Statement from REPAK for Sharmistha Choudhury: "We lost a female freedom fighter, a leader, a comrade, a sister"

CPI (ML) Red Star Leader Sharmistha Choudhury died on Sunday due to post-COVID complications. Kurdish Women’s Relations Office (REPAK) released a statement to express their sincere condolences to her family, friends, and comrades. “We will miss her profound analyses, her bright ideas, her way of solving problems, and her deep sense of community,” the statement says.

News Center - The Communist Party of India Red Star (CPI (ML) Red Star) Leader Sharmistha Choudhury was announced to die on Sunday due to post COVID complications. Kurdish Women’s Relations Office (REPAK) released a statement to express their sincere condolences to her family, friends, and comrades. “We lost a female freedom fighter, a leader, a comrade, a sister,” Kurdish women said in the statement.

The statement released by the REPAK is as follows;

“We learned with great sadness of the death of our sister and comrade Sharmistha Choudhury. We express our most sincere condolences to her family, her friends, and her comrades,” the statement says.

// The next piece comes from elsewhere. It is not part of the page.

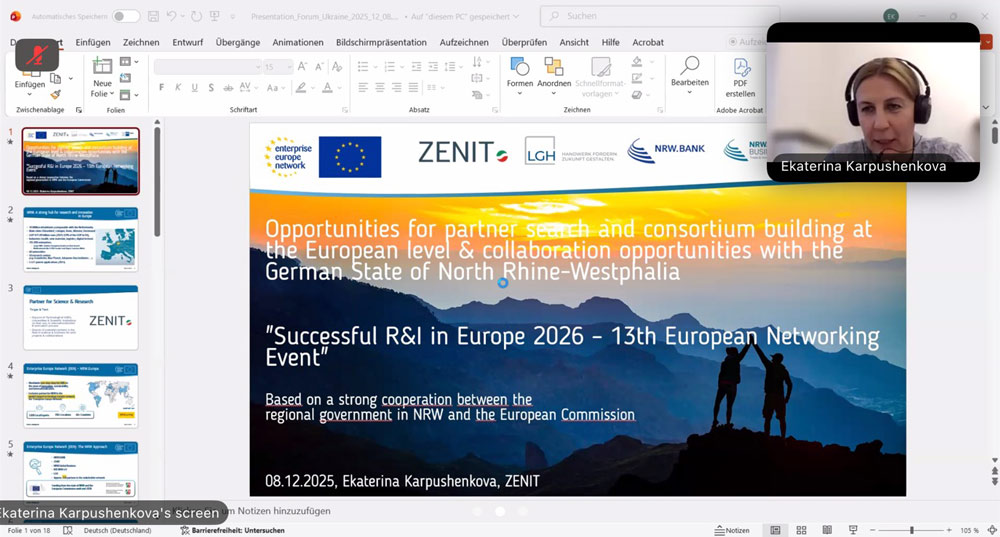Select slide 4 thumbnail with world map
1000x537 pixels.
81,395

As Kurdish Women’s Movement, we met Sharmistha in the process of the 2nd World Women’s Conference of Grassroots Women, which has taken place in March 2016 in Kathmandu. We worked together in the preparation process of the International Theoretical Seminar on the Liberation of Women, which the World Women’s Conference has organised in December 2018 in Bangalore. During and after the seminar we had deep and meaningful discussions about the liberation movements in Kurdistan and in India and especially the situation and struggle of women. 

We have come to know Sharmistha as a female pioneer, a political and community leader. As a politburo member of the Communist Party of India (Marxist-Leninist) Red Star and a leader of its women’s wing All India Revolutionary Women’s Organization (AIRWO), Sharmistha was playing a significant role in both, the theoretical-ideological-political and practical struggle for a truly free society in India. She was not aloof but modest and committed to the direct struggle on the ground. Therefore she was arrested when organizing the people in Bhangar against forceful land grab. 

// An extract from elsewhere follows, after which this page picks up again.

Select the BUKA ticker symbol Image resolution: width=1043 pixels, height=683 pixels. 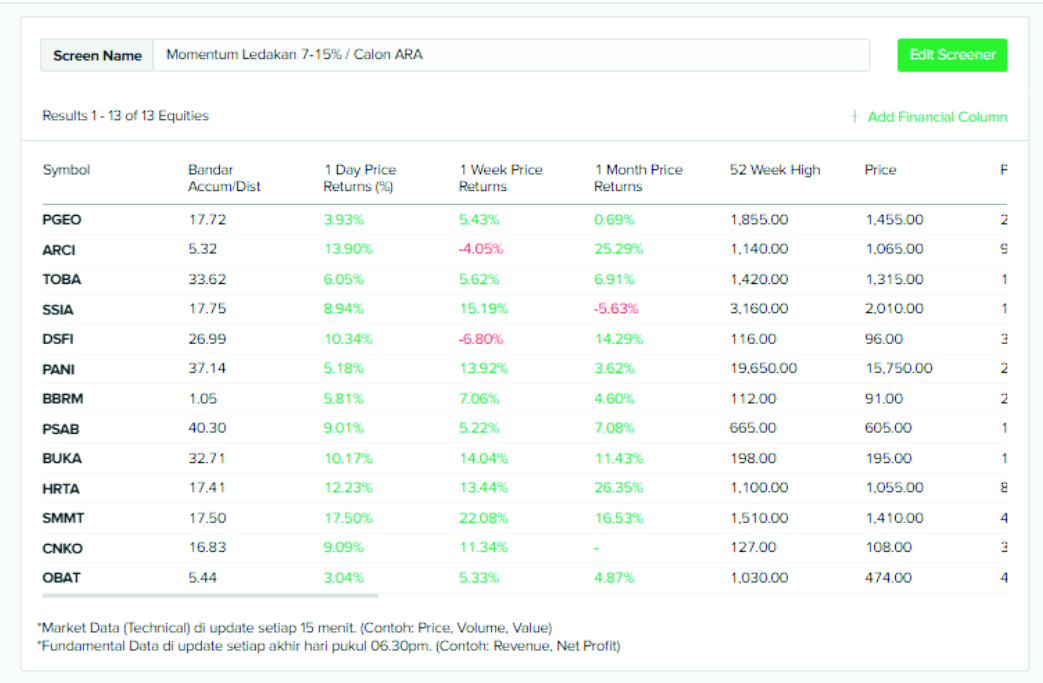click(62, 458)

We lost a female freedom fighter, a leader, a comrade, a sister. We will miss her profound analyses, her bright ideas, her way of solving problems, and her deep sense of community. In memory of Sharmistha we will strengthen the ties between freedom-seeking women in Kurdistan and India and build permanent bridges of common struggle in defense of dignity, life, earth, freedom, and justice.”